Allant plus loin, le philosophe Bernard Stiegler voit la standardisation – et l’omniprésence – du mode de consommation moderne comme une nouvelle aliénation :

« victimes du consumérisme, nous devenons nous-mêmes produits, incapables de juger notre réalité sans les critères du marché, et donc incapables d’actes inestimables comme « aimer quelqu’un, admirer une œuvre, défendre une idée… ».

Réparer les vivants

Sommes-nous pour autant condamnés ? Plaidant le retour à la lenteur, à la réparation et aux produits de seconde main, Laetitia Vasseur veut penser le contraire. « Chacun doit revoir son propre rapport aux choses et prendre conscience de l’influence de la publicité pour s’en extraire », plaide-t-elle. Le secteur de la réparation, aujourd’hui en berne (seuls 44% des appareils électroniques sont réparés), doit être le moteur de cette prise de conscience.

Pour nous inspirer, les défenseurs du bricolage invoquent l’exemple de la Suède qui étudie actuellement une proposition de loi pour réduire la TVA des travaux de réparation de moitié. « Je crois qu’il y a un changement en cours en Suède. Il y a une sensibilité accrue sur le fait que nous devons faire que les choses durent plus longtemps afin de réduire la consommation de matériaux », avait déclaré en septembre dernier le ministre suédois des marchés financiers et de la consommation.

**Entrées de données recueillies:**
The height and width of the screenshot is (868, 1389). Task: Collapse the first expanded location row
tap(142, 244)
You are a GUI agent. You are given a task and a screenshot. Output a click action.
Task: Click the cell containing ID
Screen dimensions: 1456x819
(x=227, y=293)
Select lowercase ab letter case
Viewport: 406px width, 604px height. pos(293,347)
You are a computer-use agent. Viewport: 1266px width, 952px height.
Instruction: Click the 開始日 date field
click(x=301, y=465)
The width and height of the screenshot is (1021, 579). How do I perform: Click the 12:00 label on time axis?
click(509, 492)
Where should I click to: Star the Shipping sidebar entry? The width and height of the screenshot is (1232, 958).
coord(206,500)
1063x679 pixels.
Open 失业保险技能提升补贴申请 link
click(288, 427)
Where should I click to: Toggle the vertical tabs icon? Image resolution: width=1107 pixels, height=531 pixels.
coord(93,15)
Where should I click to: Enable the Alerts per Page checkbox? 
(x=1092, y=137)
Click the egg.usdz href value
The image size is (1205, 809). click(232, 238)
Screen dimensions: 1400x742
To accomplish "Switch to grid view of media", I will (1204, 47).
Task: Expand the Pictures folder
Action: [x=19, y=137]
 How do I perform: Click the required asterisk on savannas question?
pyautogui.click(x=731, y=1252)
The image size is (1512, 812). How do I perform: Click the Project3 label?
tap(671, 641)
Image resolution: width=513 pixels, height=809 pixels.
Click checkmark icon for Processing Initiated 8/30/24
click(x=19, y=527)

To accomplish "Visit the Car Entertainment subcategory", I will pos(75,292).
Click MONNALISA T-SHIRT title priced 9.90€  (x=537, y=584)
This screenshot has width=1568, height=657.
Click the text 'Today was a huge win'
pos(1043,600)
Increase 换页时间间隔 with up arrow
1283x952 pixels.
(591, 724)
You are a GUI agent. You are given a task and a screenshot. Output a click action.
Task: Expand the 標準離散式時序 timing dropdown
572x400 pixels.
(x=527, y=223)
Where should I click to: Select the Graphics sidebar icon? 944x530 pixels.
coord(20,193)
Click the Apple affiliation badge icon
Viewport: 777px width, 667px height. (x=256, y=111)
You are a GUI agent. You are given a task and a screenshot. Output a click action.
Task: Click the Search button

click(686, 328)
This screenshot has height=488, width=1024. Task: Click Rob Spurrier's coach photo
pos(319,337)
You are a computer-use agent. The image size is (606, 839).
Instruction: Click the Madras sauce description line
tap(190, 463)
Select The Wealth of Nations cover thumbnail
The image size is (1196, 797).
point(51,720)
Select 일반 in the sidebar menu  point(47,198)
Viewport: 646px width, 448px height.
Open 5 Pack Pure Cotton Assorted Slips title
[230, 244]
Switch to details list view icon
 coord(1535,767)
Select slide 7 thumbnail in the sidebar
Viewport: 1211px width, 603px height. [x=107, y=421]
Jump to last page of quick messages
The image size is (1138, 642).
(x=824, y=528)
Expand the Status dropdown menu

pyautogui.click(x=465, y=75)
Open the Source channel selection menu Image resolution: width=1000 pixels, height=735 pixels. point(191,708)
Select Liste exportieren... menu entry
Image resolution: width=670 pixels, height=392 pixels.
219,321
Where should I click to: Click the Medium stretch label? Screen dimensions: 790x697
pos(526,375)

**Tâche 1:**
D'après l'extrait sur la consommation et la réparation, quelle part des appareils électroniques est aujourd'hui réparée ?
**Tâche 2:**
Recopiez, s'il vous plaît, le passage de l'extrait sur la consommation et la réparation compris entre « Allant plus loin, le » et « prise de conscience. », ces deux bornes incluses.

**Réponse 1:**
Seuls 44% des appareils électroniques sont réparés.

**Réponse 2:**
Allant plus loin, le philosophe Bernard Stiegler voit la standardisation – et l’omniprésence – du mode de consommation moderne comme une nouvelle aliénation :

« victimes du consumérisme, nous devenons nous-mêmes produits, incapables de juger notre réalité sans les critères du marché, et donc incapables d’actes inestimables comme « aimer quelqu’un, admirer une œuvre, défendre une idée… ».

Réparer les vivants

Sommes-nous pour autant condamnés ? Plaidant le retour à la lenteur, à la réparation et aux produits de seconde main, Laetitia Vasseur veut penser le contraire. « Chacun doit revoir son propre rapport aux choses et prendre conscience de l’influence de la publicité pour s’en extraire », plaide-t-elle. Le secteur de la réparation, aujourd’hui en berne (seuls 44% des appareils électroniques sont réparés), doit être le moteur de cette prise de conscience.